The basilar artery is the most important artery in the posterior circulation. It is formed at the pontomedullary junction by the confluence of both vertebral arteries. It lies on the ventral surface of the pons and, throughout its course, gives off its median, paramedian, short, and long circumferential branches.

The branch of the basilar artery with the larger circumference is the anterior inferior cerebellar artery. It normally arises at the junction of the proximal and middle thirds of the basilar artery and supplies the lateral pontine tegmentum, brachium pontis or middle cerebellar peduncle, flocculus, and a small part of the anterior cerebellum. The internal auditory artery usually arises from the anterior inferior cerebellar artery; however, it may also arise as a direct branch of the basilar artery.

The terminal branch of the basilar artery is the posterior cerebral artery (PCA); it supplies the midbrain, the thalamus, and the medial aspect of the temporal and occipital lobes. Proximal to its bifurcation into the terminal branches (ie, PCA), the basilar artery gives off the superior cerebellar arteries that supply the lateral aspect of the pons and midbrain and the superior surface of the cerebellum.

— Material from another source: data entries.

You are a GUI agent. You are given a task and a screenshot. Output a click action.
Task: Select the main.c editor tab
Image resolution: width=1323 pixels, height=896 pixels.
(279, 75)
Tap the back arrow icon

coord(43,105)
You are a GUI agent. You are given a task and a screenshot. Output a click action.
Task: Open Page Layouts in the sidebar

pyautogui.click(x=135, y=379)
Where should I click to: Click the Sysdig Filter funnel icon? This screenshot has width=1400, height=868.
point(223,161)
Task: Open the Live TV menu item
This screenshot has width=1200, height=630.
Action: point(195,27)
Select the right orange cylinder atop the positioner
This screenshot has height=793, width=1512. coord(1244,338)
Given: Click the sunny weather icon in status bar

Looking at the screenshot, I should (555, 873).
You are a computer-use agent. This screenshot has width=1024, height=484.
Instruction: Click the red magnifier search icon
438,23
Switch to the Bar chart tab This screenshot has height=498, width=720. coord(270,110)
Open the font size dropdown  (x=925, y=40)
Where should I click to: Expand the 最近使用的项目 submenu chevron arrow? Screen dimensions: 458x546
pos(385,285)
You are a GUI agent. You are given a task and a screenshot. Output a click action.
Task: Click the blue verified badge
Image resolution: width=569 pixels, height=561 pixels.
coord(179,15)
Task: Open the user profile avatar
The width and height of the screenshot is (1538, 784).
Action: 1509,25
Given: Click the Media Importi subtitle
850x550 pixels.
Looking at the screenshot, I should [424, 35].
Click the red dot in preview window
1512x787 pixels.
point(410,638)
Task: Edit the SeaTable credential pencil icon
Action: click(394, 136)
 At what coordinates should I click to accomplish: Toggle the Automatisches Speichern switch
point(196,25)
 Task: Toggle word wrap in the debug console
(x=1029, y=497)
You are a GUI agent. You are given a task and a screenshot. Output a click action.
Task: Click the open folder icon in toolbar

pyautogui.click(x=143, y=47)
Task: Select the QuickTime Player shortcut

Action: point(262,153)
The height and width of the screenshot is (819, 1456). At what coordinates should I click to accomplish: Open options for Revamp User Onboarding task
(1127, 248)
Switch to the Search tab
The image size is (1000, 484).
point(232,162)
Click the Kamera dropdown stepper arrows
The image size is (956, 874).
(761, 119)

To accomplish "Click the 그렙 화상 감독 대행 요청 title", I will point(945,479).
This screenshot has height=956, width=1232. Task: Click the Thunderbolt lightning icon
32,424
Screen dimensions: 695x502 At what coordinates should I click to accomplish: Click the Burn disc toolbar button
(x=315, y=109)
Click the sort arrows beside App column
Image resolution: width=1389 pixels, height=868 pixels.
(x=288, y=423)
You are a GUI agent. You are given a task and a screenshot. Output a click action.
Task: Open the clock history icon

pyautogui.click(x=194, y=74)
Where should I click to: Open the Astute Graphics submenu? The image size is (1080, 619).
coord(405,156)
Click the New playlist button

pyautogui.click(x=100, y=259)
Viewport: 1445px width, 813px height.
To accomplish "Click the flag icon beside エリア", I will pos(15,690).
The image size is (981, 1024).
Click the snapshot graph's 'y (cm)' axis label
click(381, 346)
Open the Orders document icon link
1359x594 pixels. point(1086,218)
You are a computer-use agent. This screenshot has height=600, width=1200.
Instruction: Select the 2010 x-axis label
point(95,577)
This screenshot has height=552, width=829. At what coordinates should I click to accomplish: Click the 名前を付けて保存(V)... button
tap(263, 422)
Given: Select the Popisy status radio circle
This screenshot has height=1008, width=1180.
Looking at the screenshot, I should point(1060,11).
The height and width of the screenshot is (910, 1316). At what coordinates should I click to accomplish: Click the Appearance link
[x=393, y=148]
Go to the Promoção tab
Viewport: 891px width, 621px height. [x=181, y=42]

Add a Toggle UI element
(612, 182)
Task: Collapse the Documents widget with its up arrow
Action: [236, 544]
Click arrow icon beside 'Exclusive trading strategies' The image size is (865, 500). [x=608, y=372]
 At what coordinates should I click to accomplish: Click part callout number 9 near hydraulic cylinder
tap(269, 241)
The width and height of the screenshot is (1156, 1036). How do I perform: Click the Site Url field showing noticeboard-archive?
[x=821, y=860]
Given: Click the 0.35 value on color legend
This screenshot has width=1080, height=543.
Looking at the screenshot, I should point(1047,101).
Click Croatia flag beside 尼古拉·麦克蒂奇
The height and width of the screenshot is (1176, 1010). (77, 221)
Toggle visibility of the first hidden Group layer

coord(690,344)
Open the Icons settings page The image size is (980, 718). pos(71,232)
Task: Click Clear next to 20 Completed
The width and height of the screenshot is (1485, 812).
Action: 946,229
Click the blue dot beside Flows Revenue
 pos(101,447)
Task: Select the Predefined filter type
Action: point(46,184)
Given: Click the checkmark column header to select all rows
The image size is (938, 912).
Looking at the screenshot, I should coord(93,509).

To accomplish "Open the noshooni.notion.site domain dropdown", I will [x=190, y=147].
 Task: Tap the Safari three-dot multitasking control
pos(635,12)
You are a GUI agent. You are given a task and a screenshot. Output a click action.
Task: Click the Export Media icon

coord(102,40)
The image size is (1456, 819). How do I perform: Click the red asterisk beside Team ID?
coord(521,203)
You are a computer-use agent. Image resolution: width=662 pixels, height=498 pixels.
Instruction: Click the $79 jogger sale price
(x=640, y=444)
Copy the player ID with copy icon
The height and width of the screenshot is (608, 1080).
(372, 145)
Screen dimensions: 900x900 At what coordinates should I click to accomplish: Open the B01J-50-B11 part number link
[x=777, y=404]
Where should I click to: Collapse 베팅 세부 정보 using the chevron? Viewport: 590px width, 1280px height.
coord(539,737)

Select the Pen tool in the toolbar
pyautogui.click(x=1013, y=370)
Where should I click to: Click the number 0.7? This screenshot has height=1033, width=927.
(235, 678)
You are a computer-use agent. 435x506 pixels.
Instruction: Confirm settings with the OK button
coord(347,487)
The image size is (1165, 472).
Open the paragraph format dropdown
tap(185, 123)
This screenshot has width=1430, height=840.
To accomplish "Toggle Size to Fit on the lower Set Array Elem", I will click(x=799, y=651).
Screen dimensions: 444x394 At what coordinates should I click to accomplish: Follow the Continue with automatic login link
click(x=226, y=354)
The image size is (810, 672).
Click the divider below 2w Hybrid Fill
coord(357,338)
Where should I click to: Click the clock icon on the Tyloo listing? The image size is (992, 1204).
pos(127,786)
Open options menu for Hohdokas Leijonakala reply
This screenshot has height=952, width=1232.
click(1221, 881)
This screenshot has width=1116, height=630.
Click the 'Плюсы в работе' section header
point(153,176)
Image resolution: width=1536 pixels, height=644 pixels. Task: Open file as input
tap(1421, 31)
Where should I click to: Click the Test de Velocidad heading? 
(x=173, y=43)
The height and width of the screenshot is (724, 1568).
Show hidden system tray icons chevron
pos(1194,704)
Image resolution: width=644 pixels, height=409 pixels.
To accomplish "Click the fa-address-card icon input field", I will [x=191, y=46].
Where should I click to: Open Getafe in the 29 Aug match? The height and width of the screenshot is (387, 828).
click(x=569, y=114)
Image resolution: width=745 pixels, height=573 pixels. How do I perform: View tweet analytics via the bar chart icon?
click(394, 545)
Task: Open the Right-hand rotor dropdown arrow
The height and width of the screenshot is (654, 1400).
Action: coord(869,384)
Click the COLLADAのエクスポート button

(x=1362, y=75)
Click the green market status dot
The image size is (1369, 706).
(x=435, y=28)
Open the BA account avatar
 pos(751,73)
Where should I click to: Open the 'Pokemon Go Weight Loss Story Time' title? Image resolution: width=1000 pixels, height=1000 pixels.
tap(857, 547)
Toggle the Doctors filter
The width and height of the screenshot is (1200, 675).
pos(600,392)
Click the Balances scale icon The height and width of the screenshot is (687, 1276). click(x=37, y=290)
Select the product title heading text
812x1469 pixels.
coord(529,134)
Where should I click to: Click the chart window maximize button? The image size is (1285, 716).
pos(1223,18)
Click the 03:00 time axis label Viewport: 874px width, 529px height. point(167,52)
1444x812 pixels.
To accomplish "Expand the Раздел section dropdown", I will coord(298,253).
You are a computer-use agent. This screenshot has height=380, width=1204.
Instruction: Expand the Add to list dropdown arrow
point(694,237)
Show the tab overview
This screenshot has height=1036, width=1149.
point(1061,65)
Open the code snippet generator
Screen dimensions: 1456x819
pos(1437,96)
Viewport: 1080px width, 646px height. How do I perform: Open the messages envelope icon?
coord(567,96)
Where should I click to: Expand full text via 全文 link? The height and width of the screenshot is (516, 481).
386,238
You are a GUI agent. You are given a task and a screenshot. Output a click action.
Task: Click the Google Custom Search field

Given the anatomy of the posterior circulation and the circle of Willis, the clinical manifestations depend on the location of the occlusion, the extent of thrombus, and the collateral flow. Normally, the blood flows in an anterograde fashion from the vertebral arteries to the basilar artery up to its terminal branches. This pattern of flow may vary. If the proximal segment of the basilar artery is occluded and the occlusion resulted from a slowly progressive stenosis, collateralization occurs within the cerebellum into the circumferential branches of the basilar artery. Additionally, flow can be reversed from the PCAs into the distal basilar artery.

The mechanism of basilar artery occlusion is different depending on the segment of the vessel that is occluded. On one hand, most cases of distal (top of the basilar) or proximal (vertebrobasilar junction) occlusions are due to embolism either from a cardiac or an arterial source. On the other hand, midbasilar artery occlusion is typically the result of atherothrombosis. Arterial dissections are very rare and usually involve the vertebral artery and occasionally extend to the basilar artery.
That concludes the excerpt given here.